Xbox One reversals sound good, but are they?
Oh Microsoft, what are we to do with you? Since debuting the Xbox One to a collective "meh" at E3, you've reversed yourself on almost every design decision you'd made.
Your draconian-sounding policies regarding used games? Gone.
Your Orwellian submission requirements for indie games? Ditched.
Your requirement that the console be in constant contact with the Internet? Abandoned.
Your always-on, integral-to-the-system, compulsory Kinect peripheral? You declared users would be able to disable it. And now you've declared that the Kinect no longer need be connected at all. Yet you'll still force everyone to buy it packed in with the console. (Though I won't rule out you changing your mind on that point too.)
Now, none of these changes sound bad. All make the console more open, more consumer-friendly.
Yet the net effect is that it makes the Xbox One essentially identical to Sony's PlayStation 4, except $100 more expensive at retail — and with the separate purchase of Xbox Live Gold still required to access most online functionality, such as Netflix, Skype, online gaming, TV viewing, etc.
It begins to make the console's existence feel pointless, at least for those who would choose not to connect the Kinect.
Frankly, while I didn't like the Xbox One when you announced it, at least it sounded like an original vision. I was interested in seeing where that vision would lead, even if I wasn't ready to buy into the concept myself.
But that vision is gone. What's left is ...
Well, essentially it sounds like a cash-cow for Microsoft and a constant, bittersweet expense for gamers.
What it boils down to: If you aren't going to use the Kinect and pay for Xbox Live Gold, you've missed the point to owning the console in the first place. You're not only not getting much bang for your buck, but also you're depriving yourself of some of what you've already paid for, such as voice- or gesture-based controls for your console.
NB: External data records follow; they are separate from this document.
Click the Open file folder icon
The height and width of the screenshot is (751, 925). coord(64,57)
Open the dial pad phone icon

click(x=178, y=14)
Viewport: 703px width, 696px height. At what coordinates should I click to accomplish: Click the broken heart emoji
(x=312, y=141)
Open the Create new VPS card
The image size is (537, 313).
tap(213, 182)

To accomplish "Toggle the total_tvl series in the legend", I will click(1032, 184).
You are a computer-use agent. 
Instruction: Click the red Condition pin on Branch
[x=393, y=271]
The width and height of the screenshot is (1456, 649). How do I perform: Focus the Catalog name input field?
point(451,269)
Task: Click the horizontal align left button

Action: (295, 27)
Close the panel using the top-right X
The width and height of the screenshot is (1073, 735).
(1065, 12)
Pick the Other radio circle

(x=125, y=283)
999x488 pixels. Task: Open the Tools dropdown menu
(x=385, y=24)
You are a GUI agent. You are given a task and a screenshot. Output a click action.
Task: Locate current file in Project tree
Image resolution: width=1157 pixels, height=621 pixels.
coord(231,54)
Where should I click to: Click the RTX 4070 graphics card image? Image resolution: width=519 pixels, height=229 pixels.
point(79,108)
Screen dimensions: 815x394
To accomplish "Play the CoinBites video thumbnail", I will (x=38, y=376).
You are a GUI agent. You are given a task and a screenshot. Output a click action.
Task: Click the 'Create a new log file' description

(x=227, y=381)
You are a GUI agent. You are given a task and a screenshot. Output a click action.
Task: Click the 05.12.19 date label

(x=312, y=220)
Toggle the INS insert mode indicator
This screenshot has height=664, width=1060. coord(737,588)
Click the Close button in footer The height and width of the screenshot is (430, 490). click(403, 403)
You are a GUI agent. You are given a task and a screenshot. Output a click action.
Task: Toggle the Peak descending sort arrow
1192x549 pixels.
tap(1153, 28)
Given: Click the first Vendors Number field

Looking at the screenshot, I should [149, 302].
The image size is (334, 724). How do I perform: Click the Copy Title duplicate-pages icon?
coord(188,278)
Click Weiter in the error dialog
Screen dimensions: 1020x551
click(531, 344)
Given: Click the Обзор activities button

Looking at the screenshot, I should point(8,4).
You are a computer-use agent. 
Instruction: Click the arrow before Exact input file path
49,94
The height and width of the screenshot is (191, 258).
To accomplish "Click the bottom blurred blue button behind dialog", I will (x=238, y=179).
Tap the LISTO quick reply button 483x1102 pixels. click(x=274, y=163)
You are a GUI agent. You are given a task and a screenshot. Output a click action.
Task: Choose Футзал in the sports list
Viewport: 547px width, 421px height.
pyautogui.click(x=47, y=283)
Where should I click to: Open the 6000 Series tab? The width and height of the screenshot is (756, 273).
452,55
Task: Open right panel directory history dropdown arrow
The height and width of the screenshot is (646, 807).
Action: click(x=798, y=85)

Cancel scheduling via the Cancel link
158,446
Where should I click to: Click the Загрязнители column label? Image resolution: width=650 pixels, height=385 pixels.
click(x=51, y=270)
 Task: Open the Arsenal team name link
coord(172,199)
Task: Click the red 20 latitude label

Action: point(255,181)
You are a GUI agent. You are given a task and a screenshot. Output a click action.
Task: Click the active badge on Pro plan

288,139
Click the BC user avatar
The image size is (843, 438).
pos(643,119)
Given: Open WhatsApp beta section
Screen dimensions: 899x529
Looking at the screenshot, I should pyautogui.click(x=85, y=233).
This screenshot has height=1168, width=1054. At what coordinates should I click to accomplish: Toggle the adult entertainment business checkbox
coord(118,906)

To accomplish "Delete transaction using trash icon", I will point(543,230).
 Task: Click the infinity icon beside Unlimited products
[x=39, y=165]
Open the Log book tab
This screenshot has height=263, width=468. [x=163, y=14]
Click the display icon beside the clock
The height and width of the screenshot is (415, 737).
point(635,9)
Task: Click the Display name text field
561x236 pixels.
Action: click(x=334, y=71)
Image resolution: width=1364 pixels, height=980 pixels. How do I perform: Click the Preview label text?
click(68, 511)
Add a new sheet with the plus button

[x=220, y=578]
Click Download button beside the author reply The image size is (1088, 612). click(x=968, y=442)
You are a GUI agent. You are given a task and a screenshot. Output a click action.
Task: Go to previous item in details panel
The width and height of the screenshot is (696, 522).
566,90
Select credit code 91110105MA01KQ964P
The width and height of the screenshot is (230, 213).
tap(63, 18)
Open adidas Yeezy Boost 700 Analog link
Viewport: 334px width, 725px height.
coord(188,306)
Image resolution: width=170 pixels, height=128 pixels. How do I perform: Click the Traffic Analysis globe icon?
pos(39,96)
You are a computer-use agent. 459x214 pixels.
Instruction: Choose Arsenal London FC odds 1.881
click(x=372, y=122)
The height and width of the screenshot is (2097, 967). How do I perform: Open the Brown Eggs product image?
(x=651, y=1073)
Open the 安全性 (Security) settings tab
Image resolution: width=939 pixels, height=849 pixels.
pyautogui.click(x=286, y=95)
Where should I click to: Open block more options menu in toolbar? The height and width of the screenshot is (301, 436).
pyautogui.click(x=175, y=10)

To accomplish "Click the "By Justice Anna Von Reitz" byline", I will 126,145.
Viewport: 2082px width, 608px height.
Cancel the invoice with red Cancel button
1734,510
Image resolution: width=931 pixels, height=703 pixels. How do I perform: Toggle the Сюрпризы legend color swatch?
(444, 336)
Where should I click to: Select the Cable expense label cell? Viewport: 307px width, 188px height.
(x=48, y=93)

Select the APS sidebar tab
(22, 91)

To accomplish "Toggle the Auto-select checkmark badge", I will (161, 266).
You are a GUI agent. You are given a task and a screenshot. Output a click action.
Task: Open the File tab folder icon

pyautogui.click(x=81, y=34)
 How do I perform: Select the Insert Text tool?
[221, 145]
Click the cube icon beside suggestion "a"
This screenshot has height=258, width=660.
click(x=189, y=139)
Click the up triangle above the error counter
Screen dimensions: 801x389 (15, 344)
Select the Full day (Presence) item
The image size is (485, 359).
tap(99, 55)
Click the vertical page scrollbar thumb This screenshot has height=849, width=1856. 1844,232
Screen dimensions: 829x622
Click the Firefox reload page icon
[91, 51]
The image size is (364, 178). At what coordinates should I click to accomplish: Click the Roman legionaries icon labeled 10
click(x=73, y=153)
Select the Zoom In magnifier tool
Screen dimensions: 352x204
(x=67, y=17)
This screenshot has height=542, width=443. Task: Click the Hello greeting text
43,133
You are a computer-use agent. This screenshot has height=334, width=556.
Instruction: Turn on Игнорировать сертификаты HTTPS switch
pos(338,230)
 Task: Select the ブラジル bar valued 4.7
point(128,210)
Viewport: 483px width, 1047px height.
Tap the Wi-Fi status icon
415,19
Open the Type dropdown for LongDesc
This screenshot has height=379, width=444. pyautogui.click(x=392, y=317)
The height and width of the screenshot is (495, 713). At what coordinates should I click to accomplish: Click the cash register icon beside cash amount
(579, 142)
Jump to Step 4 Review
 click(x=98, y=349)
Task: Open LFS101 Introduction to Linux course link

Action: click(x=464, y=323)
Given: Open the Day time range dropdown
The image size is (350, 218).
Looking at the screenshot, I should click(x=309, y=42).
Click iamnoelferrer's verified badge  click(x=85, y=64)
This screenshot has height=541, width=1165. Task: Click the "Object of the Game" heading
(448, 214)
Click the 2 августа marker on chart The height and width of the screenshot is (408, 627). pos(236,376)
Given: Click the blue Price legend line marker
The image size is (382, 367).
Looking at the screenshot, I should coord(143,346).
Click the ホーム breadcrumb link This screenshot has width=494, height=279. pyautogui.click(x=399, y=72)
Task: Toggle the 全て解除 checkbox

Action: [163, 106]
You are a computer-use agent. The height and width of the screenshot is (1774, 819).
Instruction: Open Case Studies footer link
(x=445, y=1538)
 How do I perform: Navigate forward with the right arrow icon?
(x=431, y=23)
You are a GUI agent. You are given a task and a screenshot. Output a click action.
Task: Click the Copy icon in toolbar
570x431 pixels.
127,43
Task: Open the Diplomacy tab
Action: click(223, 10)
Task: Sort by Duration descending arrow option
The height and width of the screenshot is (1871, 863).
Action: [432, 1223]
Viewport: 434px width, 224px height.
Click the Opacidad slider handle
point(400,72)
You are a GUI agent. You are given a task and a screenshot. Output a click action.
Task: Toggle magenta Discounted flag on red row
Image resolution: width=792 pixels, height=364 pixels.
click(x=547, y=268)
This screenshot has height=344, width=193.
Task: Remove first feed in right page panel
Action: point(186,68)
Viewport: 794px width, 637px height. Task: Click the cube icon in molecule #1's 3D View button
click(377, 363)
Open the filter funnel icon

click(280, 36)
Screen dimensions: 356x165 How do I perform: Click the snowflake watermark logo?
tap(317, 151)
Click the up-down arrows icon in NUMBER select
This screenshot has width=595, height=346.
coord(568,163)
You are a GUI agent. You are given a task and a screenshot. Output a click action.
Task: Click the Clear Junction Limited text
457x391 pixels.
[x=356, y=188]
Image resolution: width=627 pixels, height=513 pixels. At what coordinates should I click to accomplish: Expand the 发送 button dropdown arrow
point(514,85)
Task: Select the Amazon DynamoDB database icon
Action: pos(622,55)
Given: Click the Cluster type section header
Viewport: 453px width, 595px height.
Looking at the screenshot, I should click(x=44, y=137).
You'll also have no online gaming; no online apps; pretty much no online functionality at all.
If you'd purchased a PS4 instead, you'd have gotten more for less. (Yes, you do have to pay for online gaming on PS4 too, but all the other online functionality is still there for free.)
In other words, Microsoft's latest reversal — allowing players to not connect the Kinect — sounds to me more like a chance for Microsoft to let players rip themselves off.